世代によってこんなに違う? エコ意識のリアル

「エコ」「サステナブル」「SDGs」──ここ数年で、耳にする機会が一気に増えた言葉です。
けれども実際に“エコに取り組む”という行動は、世代ごとに随分と違うことをご存じでしょうか。

最近の調査を読んでみると、日本人の環境意識には世代ごとに大きな特徴がありました。

数字で見るとちょっと意外なことも浮かび上がります。

今日はその違いを整理しながら、「私たちは世代を超えてどうエコをつなげていけるのか」を考えてみたいと思います。


戦後世代(70代〜80代):もったいない精神が暮らしの知恵に

私の親世代にあたります。戦後の物資不足を知るこの世代のエコ意識は、「環境のため」というより「節約」「無駄をなくす」ことに根差しています。
新聞紙で野菜を包む、瓶を回収に出す、風呂の残り湯を洗濯に使う──。私たちから見れば立派なサステナブルですが、本人たちは「当たり前の暮らし」と答えるでしょう。

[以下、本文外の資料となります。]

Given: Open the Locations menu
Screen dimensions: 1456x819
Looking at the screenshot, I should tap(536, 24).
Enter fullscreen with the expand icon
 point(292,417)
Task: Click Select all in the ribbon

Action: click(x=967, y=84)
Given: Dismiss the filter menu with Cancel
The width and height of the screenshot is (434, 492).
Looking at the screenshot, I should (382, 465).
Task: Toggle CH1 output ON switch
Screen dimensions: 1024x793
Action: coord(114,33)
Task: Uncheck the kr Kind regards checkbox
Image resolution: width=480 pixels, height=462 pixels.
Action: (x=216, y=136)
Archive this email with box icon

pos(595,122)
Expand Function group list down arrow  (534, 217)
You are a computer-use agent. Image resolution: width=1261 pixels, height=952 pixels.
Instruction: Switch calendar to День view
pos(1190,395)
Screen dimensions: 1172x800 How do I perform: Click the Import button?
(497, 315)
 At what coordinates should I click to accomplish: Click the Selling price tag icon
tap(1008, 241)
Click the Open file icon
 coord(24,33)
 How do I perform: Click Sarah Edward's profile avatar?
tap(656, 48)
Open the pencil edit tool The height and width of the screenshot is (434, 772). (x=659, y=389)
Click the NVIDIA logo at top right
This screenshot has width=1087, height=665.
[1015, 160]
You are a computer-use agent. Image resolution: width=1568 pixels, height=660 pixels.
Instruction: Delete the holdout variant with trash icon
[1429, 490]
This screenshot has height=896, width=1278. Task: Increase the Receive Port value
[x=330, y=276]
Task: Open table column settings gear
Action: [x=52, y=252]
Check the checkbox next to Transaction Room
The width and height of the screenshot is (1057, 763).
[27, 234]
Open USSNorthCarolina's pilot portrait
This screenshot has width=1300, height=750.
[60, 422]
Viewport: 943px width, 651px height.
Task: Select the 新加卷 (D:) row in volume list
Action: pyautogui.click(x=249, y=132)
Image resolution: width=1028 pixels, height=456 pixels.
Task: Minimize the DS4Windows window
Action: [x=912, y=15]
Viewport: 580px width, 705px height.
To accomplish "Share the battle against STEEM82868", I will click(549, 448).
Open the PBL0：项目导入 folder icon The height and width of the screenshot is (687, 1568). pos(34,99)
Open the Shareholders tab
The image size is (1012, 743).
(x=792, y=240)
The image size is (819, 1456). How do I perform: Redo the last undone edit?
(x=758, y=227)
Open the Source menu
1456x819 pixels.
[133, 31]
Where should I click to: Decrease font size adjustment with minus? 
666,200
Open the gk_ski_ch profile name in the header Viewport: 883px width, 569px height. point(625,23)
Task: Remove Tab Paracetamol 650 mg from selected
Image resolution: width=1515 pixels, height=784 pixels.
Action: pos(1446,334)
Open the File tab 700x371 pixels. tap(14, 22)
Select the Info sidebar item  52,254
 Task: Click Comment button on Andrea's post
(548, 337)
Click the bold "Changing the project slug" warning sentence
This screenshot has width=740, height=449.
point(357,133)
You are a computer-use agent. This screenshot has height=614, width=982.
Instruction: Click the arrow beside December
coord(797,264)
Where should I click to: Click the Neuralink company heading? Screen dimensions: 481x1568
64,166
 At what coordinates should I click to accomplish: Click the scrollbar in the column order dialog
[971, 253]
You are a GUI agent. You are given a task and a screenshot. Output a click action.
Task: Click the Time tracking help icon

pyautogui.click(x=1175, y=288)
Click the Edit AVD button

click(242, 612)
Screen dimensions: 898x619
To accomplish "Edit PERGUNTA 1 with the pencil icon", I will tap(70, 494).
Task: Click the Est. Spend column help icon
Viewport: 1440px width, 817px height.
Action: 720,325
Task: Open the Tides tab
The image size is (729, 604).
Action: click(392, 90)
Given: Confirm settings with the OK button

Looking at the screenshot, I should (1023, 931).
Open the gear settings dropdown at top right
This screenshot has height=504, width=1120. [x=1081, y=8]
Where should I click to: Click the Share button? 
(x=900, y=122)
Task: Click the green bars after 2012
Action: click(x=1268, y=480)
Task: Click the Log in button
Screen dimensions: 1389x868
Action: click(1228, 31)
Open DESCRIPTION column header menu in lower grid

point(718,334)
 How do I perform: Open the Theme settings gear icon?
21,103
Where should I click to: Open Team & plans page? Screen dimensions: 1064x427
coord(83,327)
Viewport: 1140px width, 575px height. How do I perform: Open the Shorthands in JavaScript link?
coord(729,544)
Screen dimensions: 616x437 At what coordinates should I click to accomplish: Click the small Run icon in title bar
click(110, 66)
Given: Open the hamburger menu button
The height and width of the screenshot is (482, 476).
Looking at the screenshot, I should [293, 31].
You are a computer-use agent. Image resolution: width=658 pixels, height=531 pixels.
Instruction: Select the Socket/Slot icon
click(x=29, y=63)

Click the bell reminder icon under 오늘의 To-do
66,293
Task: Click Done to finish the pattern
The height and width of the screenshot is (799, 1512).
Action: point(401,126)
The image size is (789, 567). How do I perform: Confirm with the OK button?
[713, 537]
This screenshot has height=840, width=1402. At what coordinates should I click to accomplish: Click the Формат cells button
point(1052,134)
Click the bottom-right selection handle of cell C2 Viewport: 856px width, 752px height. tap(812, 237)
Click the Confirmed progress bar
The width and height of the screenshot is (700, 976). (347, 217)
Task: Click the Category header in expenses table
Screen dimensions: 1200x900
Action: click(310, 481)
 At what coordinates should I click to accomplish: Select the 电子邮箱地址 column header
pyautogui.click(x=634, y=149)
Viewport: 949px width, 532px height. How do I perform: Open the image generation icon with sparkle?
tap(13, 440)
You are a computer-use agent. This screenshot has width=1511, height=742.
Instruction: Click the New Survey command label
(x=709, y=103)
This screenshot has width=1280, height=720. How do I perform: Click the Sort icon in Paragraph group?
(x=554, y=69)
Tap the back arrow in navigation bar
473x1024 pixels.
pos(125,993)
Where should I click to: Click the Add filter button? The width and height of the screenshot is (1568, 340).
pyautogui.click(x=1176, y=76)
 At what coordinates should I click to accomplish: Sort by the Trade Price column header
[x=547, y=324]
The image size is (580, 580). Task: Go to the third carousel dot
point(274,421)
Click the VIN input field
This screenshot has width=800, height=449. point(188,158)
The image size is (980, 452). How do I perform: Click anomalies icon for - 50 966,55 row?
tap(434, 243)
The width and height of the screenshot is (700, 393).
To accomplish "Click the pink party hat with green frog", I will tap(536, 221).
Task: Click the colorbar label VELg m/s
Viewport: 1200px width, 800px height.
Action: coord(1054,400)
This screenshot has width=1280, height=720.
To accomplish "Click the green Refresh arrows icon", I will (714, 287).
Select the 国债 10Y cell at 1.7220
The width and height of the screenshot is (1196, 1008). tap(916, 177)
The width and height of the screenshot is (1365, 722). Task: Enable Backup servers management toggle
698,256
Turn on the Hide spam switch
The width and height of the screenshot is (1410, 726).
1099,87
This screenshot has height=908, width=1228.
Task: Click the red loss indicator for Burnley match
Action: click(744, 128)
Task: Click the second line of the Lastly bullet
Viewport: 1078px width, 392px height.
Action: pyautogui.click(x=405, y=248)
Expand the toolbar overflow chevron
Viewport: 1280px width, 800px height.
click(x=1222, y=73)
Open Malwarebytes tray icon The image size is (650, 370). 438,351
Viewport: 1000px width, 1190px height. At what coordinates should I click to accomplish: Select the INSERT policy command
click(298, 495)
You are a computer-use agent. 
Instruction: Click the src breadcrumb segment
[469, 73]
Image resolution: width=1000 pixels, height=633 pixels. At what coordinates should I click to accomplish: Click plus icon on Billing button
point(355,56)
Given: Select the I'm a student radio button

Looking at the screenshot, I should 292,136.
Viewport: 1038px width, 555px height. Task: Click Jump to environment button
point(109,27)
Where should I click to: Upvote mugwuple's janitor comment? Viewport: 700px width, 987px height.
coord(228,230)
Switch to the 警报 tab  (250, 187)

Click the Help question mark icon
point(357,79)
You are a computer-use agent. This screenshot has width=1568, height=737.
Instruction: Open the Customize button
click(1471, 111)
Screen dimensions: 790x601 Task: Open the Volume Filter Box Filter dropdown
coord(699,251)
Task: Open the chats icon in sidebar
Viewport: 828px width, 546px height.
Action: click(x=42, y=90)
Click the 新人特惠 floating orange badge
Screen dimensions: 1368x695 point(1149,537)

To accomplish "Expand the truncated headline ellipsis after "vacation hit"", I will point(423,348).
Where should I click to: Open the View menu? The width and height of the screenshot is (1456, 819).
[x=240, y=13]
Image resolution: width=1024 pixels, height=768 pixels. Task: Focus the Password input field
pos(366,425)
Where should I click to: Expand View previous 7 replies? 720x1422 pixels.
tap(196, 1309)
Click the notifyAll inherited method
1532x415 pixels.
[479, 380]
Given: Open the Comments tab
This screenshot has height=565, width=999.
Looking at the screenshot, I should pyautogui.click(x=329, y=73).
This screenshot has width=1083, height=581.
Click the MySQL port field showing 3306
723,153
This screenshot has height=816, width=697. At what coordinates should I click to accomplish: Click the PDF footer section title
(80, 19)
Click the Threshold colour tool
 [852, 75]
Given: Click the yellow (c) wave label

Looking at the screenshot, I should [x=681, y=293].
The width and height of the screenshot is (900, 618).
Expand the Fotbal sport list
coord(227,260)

ある意味、いま注目されている「ゼロウェイスト生活」の先駆けとも言えます。

その物資不足を打破したいと高度経済成長期に大きく躍進し私たちの生活の基盤を支えてくれたのがこの世代です。


団塊ジュニア〜氷河期世代(40代〜50代):制度に育てられた世代

この世代が直面したのは「ゴミの分別」と「リサイクル制度」の広がりです。私もこの世代。


90年代以降、自治体のゴミ収集ルールは細分化され、「燃えるゴミ」「資源ゴミ」「プラスチック」といった分別が常識になりました。発展が続きいろんな社会問題が出てきたころです。

調査によると、この世代がもっともよく実践しているエコ行動は「マイバッグ・マイボトルを持つこと」。暮らしの延長線でできることを取り入れつつも、「コストとのバランス」を強く意識するのが特徴です。


ミレニアル世代(20代後半〜30代):おしゃれなライフスタイルとしてのエコ

SNSの普及とともに育ったこの世代にとって、エコは「未来のため」というより「ライフスタイルの一部」として意識されています。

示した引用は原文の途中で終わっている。